The nasturtiums are just a write-off.  I shouldn't have put them into the ground, but I couldn't change the plan.  I'm not a plan-changer.  Anyway, they'll be nasty dead things by the time we get back and that will be easier to deal with than putting just-barely-living things into the compost.  

The scarlet runner beans are not so much of write-offs although they are much the worse for wear.  I meant to put them around a pole that sprouts out of "our lawn", but when I approached it with edger in hand today I noticed that the pole is leaking some oily stuff all around it.  That can't be good for the plants.  So, instead I changed the plan (maybe I am a plan changer, after all) and put the scarlet runner beans around the base of the guy wire for the pole.  However, I couldn't delude myself that there was room for all six there, so I put two over by the house next to the chimney.  If I have time, I'll hammer some nails in and tie string for them to grab on to as they grow.  Otherwise, they'll get to flop around until I come back and decide that they're a disaster.
 

Thursday, May 1, 2008

Longish Quickie

I popped by the plot on my way in this morning.  (No camera, but if the rain keeps away, perhaps I'll pull by at lunch.)
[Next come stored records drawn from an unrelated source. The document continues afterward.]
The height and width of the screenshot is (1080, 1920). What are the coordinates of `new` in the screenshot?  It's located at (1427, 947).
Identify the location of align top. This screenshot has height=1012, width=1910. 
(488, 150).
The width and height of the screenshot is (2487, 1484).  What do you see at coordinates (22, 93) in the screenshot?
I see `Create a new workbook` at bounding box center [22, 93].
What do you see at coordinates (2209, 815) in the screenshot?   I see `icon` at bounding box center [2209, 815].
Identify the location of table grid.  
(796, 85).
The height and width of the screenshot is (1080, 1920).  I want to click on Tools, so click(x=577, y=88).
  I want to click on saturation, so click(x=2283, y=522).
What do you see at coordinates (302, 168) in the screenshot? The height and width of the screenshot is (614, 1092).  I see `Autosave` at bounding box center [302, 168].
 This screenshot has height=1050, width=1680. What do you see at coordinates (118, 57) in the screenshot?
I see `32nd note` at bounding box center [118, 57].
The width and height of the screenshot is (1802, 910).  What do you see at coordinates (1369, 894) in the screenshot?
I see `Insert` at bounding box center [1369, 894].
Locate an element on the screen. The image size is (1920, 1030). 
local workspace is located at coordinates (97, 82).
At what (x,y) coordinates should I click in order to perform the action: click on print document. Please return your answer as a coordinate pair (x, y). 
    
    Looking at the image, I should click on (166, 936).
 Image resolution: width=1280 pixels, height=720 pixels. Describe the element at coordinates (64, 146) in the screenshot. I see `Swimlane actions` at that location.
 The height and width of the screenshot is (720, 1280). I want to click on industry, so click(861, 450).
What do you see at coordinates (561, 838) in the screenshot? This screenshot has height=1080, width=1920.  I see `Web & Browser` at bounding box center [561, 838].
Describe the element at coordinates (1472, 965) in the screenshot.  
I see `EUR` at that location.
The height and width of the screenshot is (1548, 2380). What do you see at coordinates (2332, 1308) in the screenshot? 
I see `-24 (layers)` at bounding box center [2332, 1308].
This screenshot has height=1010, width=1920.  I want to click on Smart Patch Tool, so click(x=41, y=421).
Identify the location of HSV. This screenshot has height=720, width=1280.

The peas look OK, but sort of haggard.  Right now, they only have bamboo poles to grab on to and I think that the poles are too fat for the peas to grip.  I think they need string.  

The beans look dreadful.  I don't know if they'll make it.  Of the three plants I put in, only one has any leaves at all, and those seem to be in imminent danger of getting knocked off somehow. 

The beets look almost exactly the same.  REALLY not sure what to expect from them.  I hope I get a chance to put the seeds in before we go away.  I would hate to miss the season altogether.  

I had a longish chat with another plot gardener, Mary.  She gave us the onions.  They're Egyptian walking onions.  Her plot has many bunches of them.  She also has some really good-looking garlic coming up.  It puts ours to shame.  

She asked about our plants; not surprisingly, she wanted to know how we came to have things popping up so suddenly.  She said that sometimes the things grown on windowsills are too leggy and they don't flourish in the garden.  This, I didn't know.  She also said that hardening off is an art unto itself.  I know so little about hardening off, and I am doing such a crap job of it, that I am willing to believe that there are subtleties, but on the other hand, I think for now I am happy to be the inconsistent gardener and do what works for me.  To hell with what works for the plants.  

Sure, I'll be sad if there are no beans this year.  I'll be CRUSHED if there are no beets or peas.  However, this is a hobby.  I have a tendency to try to become a whole-hog expert in what I  do.  This isn't entirely a negative thing.  Being good at things is something to strive for.  On the other hand, being not good at things is something to deal with.  Enjoying things that you're not good at is an art unto itself.  (I learned that from 3-pitch softball.)

So, all in all, I'm glad I had that educational chat with Mary. I'm not sure that I learned what I was supposed to, but these little reflective moments are what the blog is all about.